*TO DO*. Lines below that include the word "left" should each be copied.
==== INFORMATION SHOWN ====
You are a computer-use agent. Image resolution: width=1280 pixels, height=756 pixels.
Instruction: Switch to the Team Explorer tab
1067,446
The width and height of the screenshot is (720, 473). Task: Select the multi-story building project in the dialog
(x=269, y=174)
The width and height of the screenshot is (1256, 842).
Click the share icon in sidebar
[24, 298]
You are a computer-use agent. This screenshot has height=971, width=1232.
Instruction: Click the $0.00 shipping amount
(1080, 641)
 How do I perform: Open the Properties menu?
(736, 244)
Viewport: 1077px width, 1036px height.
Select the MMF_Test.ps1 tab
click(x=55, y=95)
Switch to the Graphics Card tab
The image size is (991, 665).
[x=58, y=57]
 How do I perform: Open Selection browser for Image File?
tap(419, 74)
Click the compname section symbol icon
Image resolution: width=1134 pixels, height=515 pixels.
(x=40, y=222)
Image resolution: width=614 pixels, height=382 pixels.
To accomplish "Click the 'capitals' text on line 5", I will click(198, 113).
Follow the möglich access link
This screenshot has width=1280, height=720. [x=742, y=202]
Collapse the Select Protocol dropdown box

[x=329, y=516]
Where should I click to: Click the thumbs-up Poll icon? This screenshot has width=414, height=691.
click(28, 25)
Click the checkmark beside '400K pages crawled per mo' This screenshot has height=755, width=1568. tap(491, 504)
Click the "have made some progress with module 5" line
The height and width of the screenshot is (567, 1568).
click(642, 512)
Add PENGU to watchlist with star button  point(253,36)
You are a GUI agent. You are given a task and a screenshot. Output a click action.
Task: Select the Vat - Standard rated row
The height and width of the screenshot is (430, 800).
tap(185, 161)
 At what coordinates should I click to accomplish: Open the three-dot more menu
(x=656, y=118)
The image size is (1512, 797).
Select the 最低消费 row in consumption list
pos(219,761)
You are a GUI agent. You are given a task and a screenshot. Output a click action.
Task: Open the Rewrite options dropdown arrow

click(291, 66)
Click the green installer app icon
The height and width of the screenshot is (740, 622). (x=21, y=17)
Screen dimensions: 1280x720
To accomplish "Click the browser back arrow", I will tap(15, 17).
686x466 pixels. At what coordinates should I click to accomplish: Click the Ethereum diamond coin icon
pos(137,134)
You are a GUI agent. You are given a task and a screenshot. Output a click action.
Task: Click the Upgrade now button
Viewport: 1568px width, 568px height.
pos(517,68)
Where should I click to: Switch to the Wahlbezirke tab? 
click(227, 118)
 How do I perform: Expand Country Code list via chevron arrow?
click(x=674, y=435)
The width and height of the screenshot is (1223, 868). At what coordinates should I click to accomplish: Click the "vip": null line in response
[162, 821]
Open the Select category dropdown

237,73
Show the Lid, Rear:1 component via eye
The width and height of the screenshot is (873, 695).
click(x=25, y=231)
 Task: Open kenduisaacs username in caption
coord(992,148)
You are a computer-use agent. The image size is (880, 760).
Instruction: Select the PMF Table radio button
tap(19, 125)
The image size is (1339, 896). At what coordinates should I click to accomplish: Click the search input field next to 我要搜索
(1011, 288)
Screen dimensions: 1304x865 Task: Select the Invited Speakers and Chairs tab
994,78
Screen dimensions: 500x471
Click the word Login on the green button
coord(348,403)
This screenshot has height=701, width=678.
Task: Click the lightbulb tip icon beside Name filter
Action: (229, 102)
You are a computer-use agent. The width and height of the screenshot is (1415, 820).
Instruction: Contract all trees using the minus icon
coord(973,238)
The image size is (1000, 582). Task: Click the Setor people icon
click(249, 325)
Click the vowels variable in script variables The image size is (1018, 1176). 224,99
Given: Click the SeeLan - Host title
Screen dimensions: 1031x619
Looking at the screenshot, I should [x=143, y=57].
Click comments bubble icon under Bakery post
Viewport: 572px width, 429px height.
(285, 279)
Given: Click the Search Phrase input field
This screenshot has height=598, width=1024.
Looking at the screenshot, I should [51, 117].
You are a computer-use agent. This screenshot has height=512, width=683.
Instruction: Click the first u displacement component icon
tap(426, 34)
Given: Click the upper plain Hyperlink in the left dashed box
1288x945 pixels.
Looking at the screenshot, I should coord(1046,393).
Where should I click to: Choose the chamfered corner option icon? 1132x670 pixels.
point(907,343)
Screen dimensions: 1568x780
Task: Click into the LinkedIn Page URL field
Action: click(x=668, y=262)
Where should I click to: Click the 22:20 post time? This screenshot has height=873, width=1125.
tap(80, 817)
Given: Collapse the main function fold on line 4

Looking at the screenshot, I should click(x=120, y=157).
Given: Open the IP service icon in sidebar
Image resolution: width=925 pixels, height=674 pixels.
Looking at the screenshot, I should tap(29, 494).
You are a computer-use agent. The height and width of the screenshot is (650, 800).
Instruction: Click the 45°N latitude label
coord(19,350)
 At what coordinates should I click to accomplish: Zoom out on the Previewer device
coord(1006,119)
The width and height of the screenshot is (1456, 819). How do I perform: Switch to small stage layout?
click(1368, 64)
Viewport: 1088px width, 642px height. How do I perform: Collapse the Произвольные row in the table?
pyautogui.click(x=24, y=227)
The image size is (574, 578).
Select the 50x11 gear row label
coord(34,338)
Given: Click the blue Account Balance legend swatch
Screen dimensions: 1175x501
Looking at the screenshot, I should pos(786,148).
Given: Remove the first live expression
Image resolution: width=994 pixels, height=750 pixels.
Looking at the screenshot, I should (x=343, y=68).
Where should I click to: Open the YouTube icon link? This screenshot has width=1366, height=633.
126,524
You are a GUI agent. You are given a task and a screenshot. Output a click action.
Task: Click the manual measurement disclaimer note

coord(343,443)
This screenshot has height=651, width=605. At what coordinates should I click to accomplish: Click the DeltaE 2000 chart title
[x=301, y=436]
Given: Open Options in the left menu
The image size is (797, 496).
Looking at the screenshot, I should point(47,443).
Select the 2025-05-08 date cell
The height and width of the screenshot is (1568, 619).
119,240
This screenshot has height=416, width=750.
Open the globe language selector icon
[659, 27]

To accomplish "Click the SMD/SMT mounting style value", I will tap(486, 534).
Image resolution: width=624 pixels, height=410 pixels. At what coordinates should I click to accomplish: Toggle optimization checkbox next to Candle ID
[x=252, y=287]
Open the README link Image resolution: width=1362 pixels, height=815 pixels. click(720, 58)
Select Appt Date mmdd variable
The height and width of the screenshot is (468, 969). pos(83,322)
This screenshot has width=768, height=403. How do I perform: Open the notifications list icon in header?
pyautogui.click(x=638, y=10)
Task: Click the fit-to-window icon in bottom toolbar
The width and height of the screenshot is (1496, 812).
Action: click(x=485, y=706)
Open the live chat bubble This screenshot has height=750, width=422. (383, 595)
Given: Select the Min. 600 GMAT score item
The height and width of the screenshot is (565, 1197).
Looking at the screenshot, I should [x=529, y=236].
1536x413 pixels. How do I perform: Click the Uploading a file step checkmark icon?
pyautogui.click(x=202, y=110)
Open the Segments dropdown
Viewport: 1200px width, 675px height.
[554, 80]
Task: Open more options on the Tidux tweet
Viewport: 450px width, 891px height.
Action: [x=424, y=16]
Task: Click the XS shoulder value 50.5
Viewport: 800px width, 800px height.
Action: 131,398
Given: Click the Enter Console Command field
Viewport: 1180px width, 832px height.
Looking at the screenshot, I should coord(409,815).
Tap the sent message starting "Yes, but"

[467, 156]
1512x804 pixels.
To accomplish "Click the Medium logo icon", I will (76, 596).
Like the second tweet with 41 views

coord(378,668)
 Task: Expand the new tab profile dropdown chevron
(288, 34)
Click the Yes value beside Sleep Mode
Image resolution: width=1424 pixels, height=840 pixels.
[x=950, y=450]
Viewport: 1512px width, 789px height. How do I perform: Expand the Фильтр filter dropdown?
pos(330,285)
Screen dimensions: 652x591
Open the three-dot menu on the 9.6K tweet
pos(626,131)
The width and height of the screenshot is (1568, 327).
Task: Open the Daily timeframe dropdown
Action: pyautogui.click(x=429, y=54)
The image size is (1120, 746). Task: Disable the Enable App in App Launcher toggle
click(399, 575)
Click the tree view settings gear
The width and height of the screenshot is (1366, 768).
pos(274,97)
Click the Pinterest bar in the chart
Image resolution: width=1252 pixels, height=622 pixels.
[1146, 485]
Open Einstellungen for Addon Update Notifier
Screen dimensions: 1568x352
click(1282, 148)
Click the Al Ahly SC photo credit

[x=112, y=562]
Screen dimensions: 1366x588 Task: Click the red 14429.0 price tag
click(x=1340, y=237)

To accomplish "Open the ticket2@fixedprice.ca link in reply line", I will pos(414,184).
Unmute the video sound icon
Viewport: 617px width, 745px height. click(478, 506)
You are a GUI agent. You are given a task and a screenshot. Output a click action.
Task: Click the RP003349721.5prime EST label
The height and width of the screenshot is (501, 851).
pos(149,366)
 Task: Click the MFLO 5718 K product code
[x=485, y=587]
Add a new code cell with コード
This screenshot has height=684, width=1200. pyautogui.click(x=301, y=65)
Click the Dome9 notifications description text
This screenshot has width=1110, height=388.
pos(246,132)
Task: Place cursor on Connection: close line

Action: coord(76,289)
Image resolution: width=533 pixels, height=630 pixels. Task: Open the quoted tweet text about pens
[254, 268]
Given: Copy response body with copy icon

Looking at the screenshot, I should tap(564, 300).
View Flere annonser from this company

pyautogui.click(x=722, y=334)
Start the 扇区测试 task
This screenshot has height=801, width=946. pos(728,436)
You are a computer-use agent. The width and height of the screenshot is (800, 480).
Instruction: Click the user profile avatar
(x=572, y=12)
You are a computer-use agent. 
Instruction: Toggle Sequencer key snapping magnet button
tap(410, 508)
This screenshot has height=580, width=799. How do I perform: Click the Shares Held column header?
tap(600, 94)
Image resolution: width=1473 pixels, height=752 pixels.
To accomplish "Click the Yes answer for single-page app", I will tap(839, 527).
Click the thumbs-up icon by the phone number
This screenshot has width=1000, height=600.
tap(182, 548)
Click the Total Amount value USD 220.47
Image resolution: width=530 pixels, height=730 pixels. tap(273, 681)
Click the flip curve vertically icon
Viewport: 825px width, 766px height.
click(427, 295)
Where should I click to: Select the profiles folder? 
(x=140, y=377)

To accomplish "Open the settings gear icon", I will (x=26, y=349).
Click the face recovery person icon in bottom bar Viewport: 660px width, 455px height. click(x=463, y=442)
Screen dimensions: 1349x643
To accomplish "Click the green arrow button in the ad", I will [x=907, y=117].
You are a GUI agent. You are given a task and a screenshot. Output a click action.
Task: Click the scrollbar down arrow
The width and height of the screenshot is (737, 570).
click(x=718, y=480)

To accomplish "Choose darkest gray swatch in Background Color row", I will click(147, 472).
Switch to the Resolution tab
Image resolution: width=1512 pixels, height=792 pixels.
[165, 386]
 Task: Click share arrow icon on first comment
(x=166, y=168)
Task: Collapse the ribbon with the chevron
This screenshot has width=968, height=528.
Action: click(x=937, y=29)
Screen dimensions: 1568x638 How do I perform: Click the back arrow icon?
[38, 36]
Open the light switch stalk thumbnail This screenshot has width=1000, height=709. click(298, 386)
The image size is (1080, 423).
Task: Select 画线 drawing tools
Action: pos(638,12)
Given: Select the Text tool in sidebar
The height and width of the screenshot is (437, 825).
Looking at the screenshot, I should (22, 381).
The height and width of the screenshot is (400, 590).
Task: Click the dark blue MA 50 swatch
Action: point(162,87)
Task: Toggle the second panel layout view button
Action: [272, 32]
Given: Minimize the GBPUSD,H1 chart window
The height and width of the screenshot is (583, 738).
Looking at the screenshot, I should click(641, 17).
====
*REPLY TO THE EXERCISE*.
Given: Click the upper plain Hyperlink in the left dashed box
Given: Open Options in the left menu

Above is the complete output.